Devil's Third graphical bugs and hangs
Current Behavior
Using both Vulkan and OpenGL there are various graphical bugs along with hangs during cutscenes, which at worst can last several minutes while using OpenGL.
Vulkan:
OpenGL:
Hangs occur frequently during the airplane cutscene at the start of mission 2:
Be prepared for a very long stare off with Stella if you choose to play this using OpenGL. :)

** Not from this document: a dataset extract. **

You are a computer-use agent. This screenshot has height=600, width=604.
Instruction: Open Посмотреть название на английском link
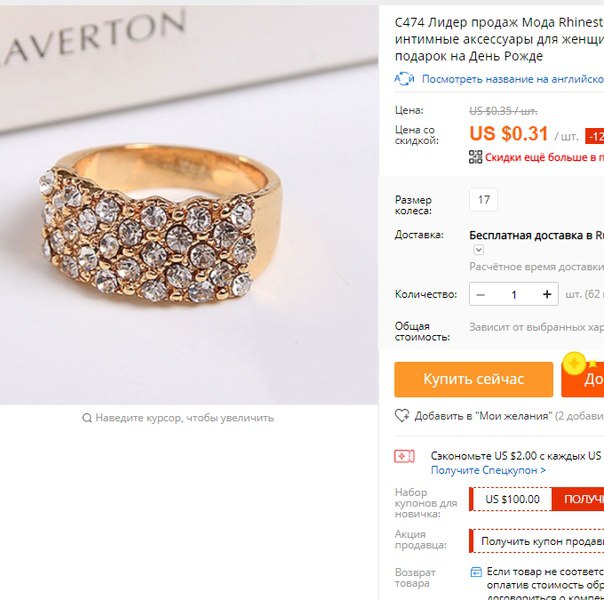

Vulkan also struggles with this scene, but not as much.
Expected Behavior
Smooth sailing.
Steps to Reproduce
Play until bugs occur.
System Info (Optional)
Device: Steam Deck OS: SteamOS 3.7.8 Stable Version: Cemu 2.6 x86_64 AppImage
Emulation Settings (Optional)
No response
Logs (Optional)
No response
Duplicate of #1317
I took a stab at this and have some workarounds. First on the issue of the black character under Vulkan, I noticed a validation error of VK_SHADER_STAGE_FRAGMENT_BIT declared input at Location 0 Component 0 but it is not an Output declared in VK_SHADER_STAGE_VERTEX_BIT.. Looking at the dumped shaders there were some pixel shaders with an unmatched input of passParameterSem64. By testing I found special casing psSemanticId of 64 to LATTE_ANALYZER_IMPORT_INDEX_SPIPOSITION seemed to resolve the issue. There's a few psInputControl values found in this game with the 7th bit set, so I used that as the check. Setting them to SPIPOSITION is a complete guess, but it keeps it from messing up the shader. Another thing to note about this game is that a lot of the other psInputControl values have the 8th bit set, so I wonder if that's a flag rather than part of the semanticId.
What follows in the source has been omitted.